Nous devons inclure la planète
Kim Robinson, dans son roman Il entraîne le lecteur vers un scénario utopique où les effets du changement climatique se sont déjà matérialisés. Cela commence par une grande catastrophe en Inde, à la suite de laquelle, deux ans plus tard, sera créée une organisation internationale pour défendre les générations futures. Bien qu’à plus petite échelle, des catastrophes similaires à celle décrite dans le livre se produisent déjà. Pour autant, rien n’entrevoit un ministère du futur, nom que lui prête un journaliste, et dont la création serait soutenue par l’Accord de Paris.
2023 a été un mauvais été pour la planète. En juillet, de nombreuses forêts ont brûlé au Canada et en Méditerranée. La Grèce a subi plus de deux cents incendies en trois jours, et les vagues de chaleur se sont multipliées en Europe et aux Etats-Unis. Dans de nombreuses régions d’Espagne, des températures maximales supérieures à 40 degrés ont été enregistrées pendant plus de 20 jours et la sécheresse persistante a endommagé les récoltes. A cela il faut ajouter les catastrophes en Afrique du Nord, avec le tremblement de terre au Maroc et les inondations en Libye.
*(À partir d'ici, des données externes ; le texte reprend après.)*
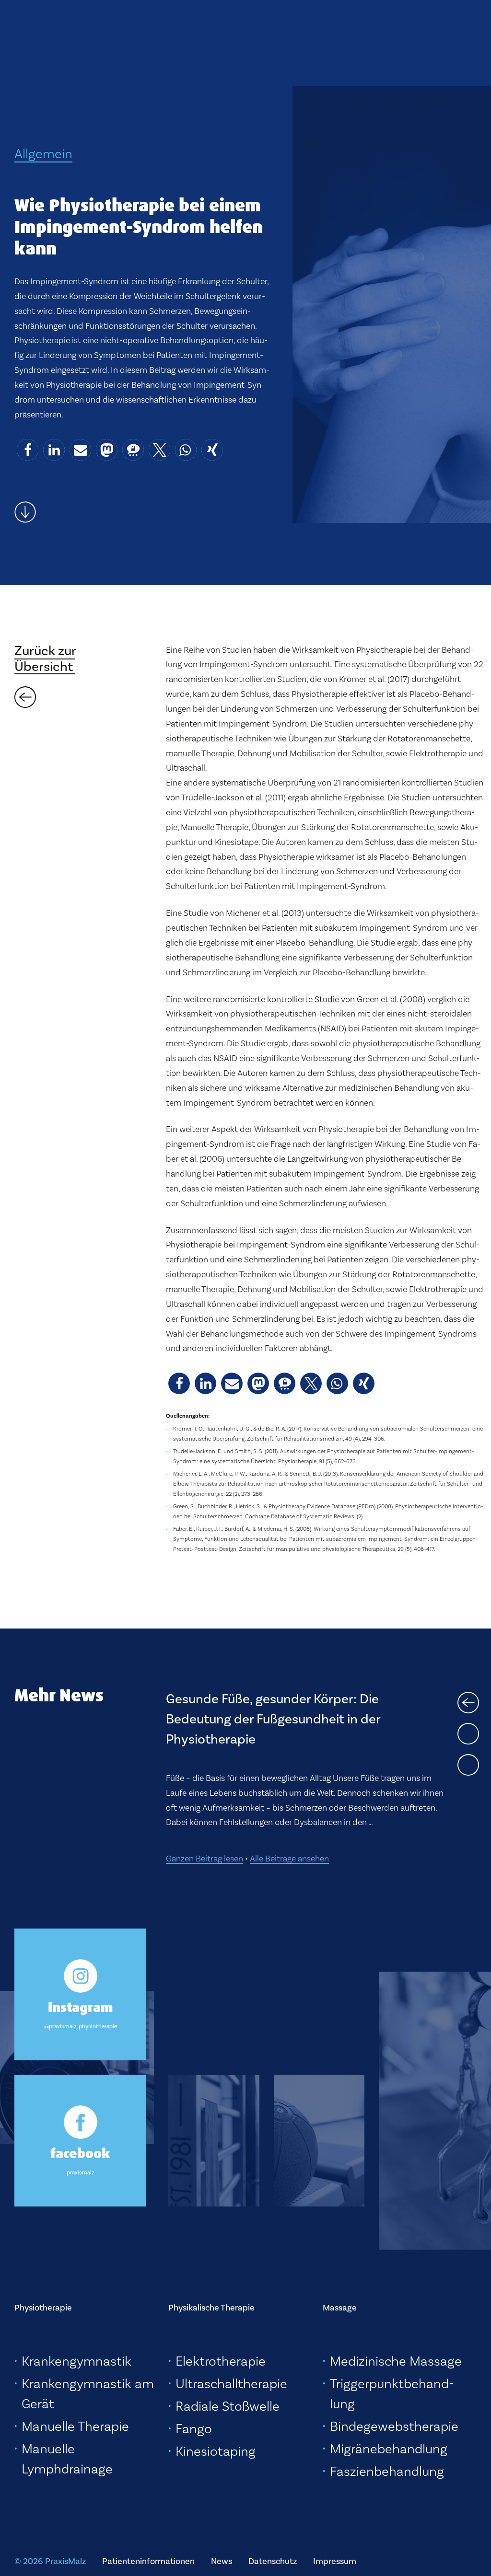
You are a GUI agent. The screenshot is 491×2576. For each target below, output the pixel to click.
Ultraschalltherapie (231, 2383)
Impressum (334, 2561)
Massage (340, 2307)
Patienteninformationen (148, 2561)
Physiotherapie (43, 2307)
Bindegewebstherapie (394, 2426)
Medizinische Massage (396, 2361)
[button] (27, 450)
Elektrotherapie (220, 2361)
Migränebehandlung (388, 2449)
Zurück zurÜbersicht (45, 658)
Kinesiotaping (215, 2451)
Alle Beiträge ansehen (289, 1789)
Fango (193, 2429)
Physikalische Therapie (211, 2307)
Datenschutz (272, 2561)
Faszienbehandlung (387, 2471)
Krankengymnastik (76, 2361)
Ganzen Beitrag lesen (204, 1789)
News (221, 2561)
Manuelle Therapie (75, 2426)
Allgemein (43, 154)
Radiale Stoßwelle (227, 2406)
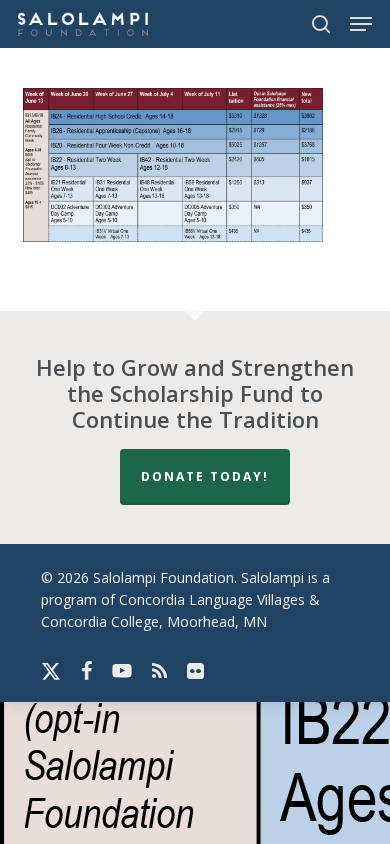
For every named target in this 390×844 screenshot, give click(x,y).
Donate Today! (205, 476)
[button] (361, 24)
Robinson parle non seulement du changement climatique, mais aussi de l’économie et du rôle des banques centrales dans la direction du changement de paradigme. Partant de la définition classique de l’économie – une science qui étudie comment allouer les ressources de la manière la plus efficace possible pour maximiser le bien-être des agents économiques – l’auteur propose d’ajouter « et la planète ». Ce que l’on ose appeler « théorie monétaire moderne » consisterait à réorienter les objectifs ultimes de l’économie vers le bien-être des êtres humains et de la planète. Ce concept est en partie réconcilié avec la définition de l’économie environnementale, même si au lieu de faire référence à la maximisation du bien-être de la planète, il met l’accent sur la maximisation du nôtre, sans nuire à la planète. Des chercheurs allemands approfondissent cette question dans « une approche économique du bien-être aux limites planétaires » ainsi que dans la Revue de l’économie de la biodiversité de Dasgupta.
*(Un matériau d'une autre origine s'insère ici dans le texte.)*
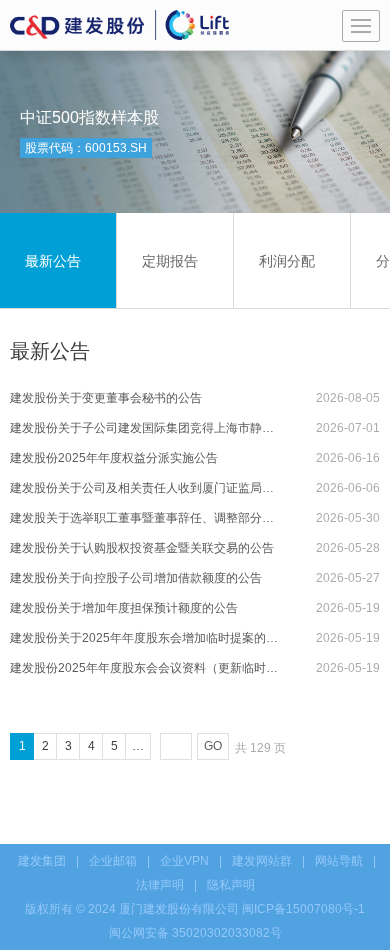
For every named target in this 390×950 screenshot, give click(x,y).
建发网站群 (262, 861)
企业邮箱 (113, 861)
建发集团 (42, 861)
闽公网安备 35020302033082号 (195, 933)
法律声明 (160, 885)
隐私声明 (231, 885)
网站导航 (339, 861)
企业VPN (184, 861)
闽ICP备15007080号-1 (303, 909)
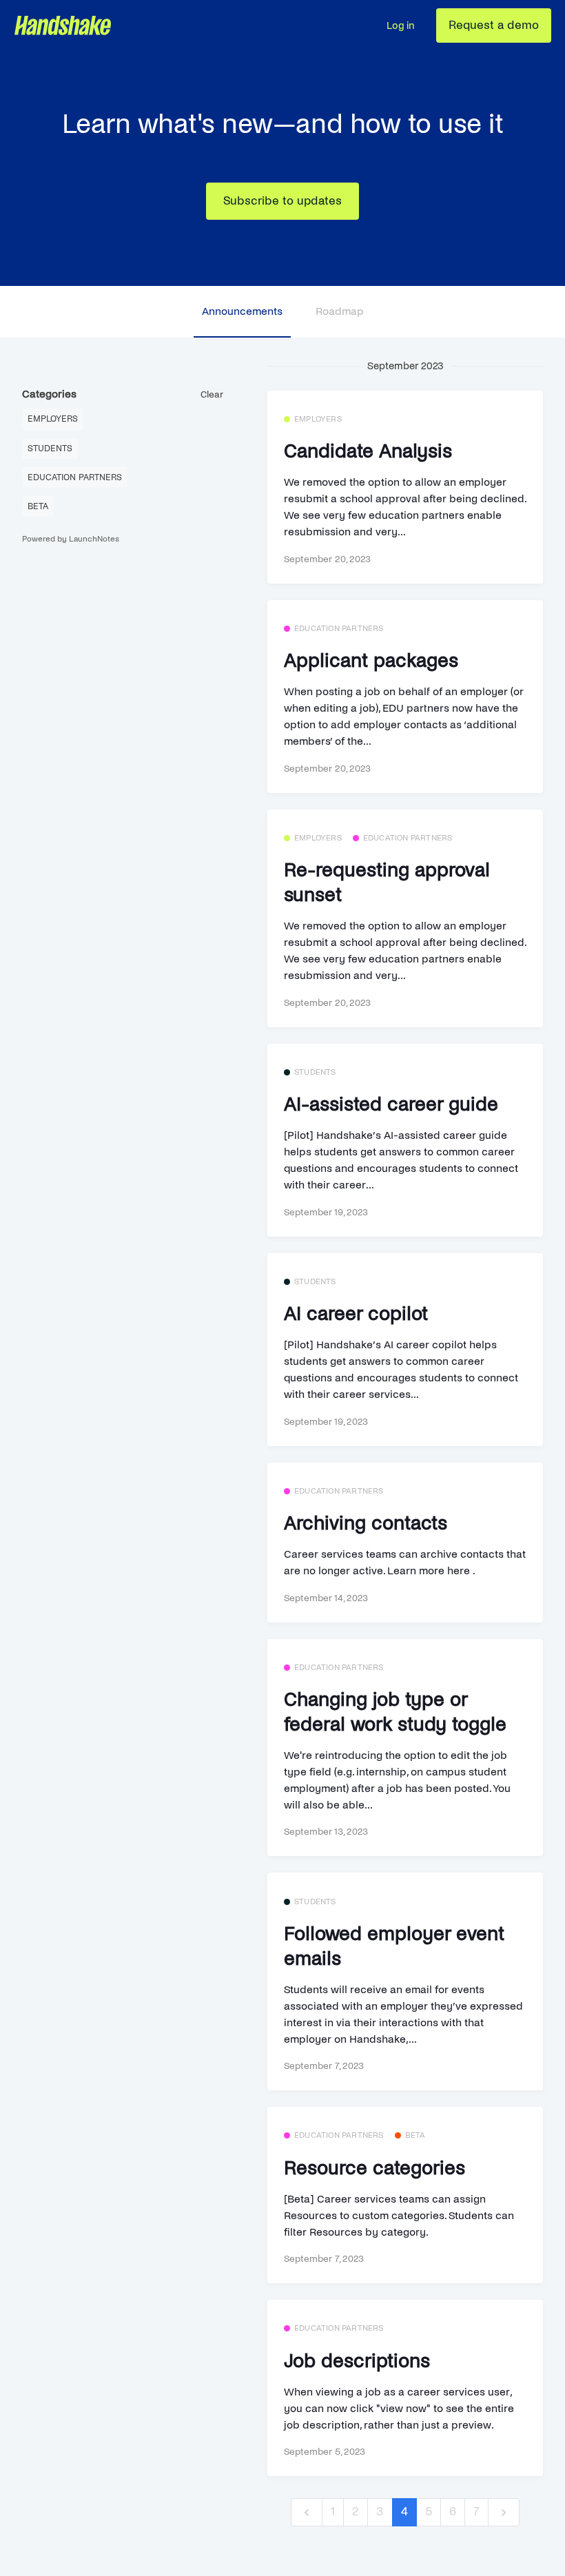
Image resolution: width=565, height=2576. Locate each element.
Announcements (242, 311)
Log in (400, 25)
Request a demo (494, 25)
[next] (504, 2512)
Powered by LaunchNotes (70, 539)
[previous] (306, 2512)
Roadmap (340, 311)
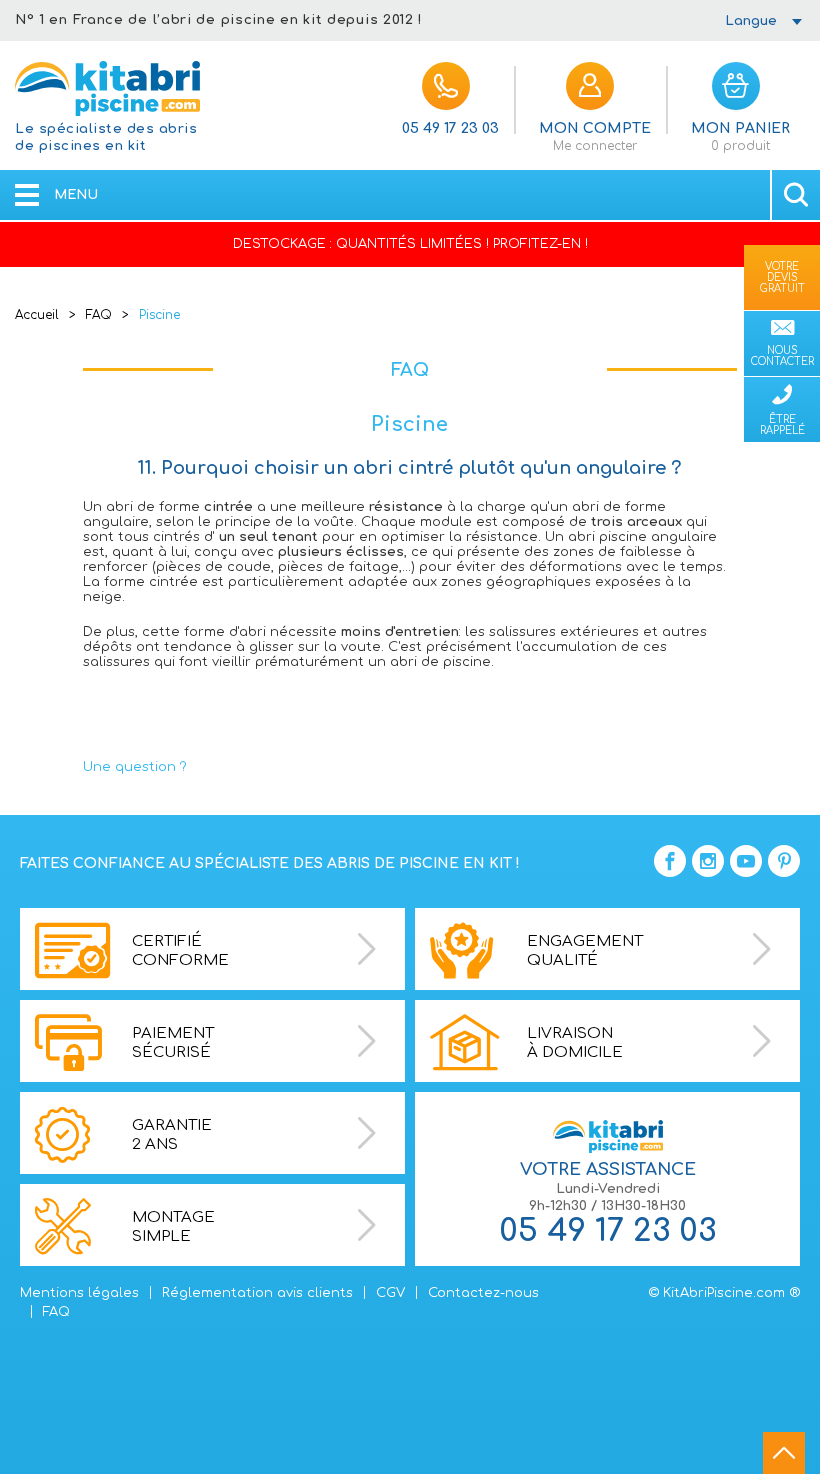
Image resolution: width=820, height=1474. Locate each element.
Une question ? (135, 767)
Ce serait une réussite si l’on consolidait des théories économiques disruptives qui incluaient le bien-être de la planète parmi les principaux objectifs. Du choix classique entre produire des canons ou du beurre qu’on nous a présenté en classe, il faut passer au choix entre consacrer des ressources à polluer la planète ou les consacrer à la décarboner et à la rendre plus verte. Choisir cette dernière, naturellement. Pendant ce temps, nous n’avons toujours ni taxe mondiale sur le carbone, ni marché mondial des émissions, ni même un accord environnemental mondial assorti d’obligations contraignantes. Avec ce panorama, comment allons-nous éviter que les années 1930 du XXIe siècle ne soient un enfer climatique ? Si la théorie disruptive susmentionnée, qui maximise le bien-être humain et planétaire, avait l’influence nécessaire, en 2030 nous serions plus près d’atteindre les Objectifs de développement durable (ODD).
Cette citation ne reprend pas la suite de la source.